Un pas supplémentaire est franchi en 1882, dans la préface à l’édition russe du Manifeste, dans laquelle Marx et Engels envisagent à la fois la possibilité d’un socialisme paysan faisant l’économie du stade capitaliste, et celle d’une révolution menée directement depuis le mir qui donnerait le la aux révolutions prolétariennes européennes plutôt que l’inverse, avant une jonction des révolutions garantissant leur succès mutuel.
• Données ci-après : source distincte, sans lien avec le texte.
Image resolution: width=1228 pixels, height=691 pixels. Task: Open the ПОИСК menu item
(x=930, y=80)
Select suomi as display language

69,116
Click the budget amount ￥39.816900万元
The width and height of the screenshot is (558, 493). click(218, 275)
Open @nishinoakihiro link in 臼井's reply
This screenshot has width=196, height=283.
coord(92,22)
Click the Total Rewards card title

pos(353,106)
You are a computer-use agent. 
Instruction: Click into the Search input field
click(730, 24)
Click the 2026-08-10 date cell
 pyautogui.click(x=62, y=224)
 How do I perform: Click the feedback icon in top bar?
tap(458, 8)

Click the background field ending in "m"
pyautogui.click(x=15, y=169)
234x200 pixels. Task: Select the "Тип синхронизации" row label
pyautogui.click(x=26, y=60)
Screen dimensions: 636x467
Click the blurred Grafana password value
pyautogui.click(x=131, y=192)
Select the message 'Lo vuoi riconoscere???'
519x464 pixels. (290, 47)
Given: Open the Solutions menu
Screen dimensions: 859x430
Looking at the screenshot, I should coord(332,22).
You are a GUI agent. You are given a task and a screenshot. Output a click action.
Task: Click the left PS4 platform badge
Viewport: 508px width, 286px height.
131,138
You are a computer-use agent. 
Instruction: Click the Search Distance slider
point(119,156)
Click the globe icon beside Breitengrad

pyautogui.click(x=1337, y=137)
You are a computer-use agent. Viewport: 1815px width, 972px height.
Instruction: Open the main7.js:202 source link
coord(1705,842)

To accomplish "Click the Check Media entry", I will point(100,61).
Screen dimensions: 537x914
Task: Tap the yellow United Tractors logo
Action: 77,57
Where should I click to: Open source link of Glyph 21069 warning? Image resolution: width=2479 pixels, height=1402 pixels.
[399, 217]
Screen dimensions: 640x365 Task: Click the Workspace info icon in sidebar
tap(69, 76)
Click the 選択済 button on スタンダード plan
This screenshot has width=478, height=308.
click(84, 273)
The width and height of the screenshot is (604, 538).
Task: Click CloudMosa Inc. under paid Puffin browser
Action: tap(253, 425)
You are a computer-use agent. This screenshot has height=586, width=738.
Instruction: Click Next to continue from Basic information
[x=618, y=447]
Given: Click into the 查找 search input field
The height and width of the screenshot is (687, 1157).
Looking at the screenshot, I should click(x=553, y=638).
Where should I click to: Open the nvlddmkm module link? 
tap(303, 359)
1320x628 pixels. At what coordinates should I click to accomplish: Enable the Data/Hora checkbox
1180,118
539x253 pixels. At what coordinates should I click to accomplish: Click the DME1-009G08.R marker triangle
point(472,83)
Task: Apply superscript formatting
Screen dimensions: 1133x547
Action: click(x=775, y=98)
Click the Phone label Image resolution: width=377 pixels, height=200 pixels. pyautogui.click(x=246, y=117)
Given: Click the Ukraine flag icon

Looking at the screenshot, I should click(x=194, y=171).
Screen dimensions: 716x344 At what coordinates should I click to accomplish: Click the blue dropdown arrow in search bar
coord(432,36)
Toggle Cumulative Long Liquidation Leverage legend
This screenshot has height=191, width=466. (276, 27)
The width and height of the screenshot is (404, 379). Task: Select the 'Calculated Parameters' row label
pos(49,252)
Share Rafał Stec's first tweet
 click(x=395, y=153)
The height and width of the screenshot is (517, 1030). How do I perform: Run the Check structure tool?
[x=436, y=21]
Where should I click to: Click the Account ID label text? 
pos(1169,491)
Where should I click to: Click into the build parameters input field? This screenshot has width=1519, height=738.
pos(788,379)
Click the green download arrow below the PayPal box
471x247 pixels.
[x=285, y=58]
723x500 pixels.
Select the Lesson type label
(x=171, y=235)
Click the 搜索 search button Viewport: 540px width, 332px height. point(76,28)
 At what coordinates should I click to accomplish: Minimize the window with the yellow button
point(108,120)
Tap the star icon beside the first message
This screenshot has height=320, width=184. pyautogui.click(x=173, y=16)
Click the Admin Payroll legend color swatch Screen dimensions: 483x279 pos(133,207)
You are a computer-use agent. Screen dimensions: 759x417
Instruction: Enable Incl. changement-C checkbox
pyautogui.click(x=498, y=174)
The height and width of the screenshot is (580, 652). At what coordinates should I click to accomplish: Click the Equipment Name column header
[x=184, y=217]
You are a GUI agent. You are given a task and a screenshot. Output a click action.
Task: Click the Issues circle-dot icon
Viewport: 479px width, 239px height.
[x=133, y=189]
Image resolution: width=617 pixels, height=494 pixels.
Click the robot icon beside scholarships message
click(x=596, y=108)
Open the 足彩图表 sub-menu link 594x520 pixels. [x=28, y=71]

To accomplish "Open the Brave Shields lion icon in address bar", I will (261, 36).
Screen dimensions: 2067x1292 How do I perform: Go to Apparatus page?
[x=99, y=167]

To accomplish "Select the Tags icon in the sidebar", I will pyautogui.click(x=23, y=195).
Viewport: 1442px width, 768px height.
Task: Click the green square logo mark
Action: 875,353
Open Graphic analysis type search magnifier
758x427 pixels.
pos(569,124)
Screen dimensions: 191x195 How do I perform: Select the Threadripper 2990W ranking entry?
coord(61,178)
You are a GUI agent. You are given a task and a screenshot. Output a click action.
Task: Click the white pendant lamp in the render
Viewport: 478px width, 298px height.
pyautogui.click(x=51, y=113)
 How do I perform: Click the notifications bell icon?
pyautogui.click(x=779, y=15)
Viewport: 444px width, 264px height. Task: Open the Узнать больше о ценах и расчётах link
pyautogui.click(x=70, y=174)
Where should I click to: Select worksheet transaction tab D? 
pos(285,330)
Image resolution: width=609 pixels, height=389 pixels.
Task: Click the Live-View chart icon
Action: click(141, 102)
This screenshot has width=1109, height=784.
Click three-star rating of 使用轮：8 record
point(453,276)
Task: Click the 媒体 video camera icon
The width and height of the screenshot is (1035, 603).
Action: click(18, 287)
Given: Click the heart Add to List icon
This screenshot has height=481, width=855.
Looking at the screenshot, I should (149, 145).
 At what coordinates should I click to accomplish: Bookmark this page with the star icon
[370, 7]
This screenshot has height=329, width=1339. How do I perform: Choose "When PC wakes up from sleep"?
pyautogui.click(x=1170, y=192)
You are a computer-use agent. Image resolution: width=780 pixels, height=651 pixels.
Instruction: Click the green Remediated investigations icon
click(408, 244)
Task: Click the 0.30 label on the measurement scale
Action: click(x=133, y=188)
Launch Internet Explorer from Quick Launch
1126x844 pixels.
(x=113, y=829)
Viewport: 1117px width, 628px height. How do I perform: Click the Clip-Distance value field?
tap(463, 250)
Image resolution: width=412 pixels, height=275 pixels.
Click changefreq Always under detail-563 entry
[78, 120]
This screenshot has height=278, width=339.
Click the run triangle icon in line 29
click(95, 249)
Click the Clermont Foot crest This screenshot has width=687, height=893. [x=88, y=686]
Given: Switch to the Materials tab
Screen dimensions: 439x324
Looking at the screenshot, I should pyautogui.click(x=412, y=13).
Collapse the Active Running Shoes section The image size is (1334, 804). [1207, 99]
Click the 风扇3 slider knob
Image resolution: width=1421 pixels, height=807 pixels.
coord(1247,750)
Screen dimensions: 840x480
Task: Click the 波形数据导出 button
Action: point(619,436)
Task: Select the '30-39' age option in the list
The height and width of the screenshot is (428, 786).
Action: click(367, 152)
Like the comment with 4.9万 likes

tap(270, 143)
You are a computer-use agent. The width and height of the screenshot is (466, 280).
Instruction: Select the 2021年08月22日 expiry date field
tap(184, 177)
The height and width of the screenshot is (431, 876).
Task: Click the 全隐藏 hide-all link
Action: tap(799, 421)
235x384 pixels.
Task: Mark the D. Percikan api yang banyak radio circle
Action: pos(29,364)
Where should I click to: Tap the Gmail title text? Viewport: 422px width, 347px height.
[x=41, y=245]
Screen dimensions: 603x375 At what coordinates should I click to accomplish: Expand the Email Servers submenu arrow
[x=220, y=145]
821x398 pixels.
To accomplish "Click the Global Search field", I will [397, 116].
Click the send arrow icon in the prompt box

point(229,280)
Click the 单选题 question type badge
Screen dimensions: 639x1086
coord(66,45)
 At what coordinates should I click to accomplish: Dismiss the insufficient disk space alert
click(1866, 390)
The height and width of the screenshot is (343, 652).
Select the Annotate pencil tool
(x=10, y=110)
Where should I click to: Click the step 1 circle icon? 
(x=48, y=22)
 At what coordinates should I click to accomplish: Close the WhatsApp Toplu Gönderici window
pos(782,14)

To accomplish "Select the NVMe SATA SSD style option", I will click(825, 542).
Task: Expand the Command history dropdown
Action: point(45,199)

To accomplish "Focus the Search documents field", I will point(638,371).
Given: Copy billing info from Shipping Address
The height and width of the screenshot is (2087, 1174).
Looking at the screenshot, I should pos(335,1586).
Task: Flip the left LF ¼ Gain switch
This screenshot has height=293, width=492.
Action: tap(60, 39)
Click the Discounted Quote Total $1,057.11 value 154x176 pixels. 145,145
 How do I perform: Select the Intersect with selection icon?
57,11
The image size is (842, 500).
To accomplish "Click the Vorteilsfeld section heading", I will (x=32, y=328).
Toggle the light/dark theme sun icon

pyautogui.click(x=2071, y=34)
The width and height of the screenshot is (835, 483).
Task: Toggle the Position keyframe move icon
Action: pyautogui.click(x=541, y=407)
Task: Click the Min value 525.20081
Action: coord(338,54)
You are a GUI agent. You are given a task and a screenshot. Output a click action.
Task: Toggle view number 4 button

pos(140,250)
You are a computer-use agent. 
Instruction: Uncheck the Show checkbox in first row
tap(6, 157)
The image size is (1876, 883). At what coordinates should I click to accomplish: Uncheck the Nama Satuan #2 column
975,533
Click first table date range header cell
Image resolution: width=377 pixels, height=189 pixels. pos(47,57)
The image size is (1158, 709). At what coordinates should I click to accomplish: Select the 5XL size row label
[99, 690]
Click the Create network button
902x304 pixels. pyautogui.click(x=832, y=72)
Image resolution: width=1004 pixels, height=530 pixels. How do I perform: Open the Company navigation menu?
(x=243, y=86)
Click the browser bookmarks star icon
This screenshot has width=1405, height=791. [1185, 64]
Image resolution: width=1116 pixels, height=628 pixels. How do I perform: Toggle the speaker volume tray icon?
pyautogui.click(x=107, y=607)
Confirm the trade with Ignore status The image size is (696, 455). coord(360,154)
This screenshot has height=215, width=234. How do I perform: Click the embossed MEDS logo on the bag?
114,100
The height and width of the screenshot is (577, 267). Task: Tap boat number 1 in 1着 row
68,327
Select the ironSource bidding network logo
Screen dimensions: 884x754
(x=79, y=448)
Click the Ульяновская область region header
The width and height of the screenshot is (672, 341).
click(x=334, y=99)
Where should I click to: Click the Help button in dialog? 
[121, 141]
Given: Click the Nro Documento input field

“La tâche du ‘Manifeste communiste’, c’était de proclamer la disparition inévitable et imminente de l’actuelle propriété bourgeoise. Or, en Russie, à côté d’un ordre capitaliste qui se développe avec une hâte fébrile, à côté de la propriété foncière bourgeoise seulement en train de se constituer, nous constatons que plus de la moitié du sol forme la propriété commune des paysans. Une question se pose donc : la commune paysanne russe – forme, il est vrai, très désagrégée déjà de propriété commune primitive du sol – peut-elle se transformer directement en une forme communiste supérieure de la propriété foncière ? Ou bien devra-t-elle subir préalablement le même procès de dissolution qui se manifeste dans l’évolution historique de l’Occident ? La seule réponse que l’on puisse actuellement faire à cette question est la suivante : si la révolution russe devient le signal d’une révolution ouvrière à l’Occident de façon que les deux révolutions se complètent, l’actuelle propriété commune russe peut devenir le point de départ d’une évolution communiste”
Friedrich Engels, Karl Marx, préface à l’édition russe du Manifeste du parti communiste, 1882
Ainsi, on le voit, si la classe paysanne ne cesse d’être envisagée comme une force d’appoint décisive à tout processus révolutionnaire prolétarien, elle est regardée différemment selon que la focale est placée sur la France des années 1840-1850 ou sur la Russie des années 1880. Dans ce dernier cas, les jugements sévères et les procès en réaction laissent la place à la conception d’une classe potentiellement progressiste pouvant avoir un rôle actif à jouer dans la préservation de la commune agraire et son évolution vers une « forme supérieure » à même d’entraîner dans son sillage l’ensemble de la, voire des sociétés, vers le communisme.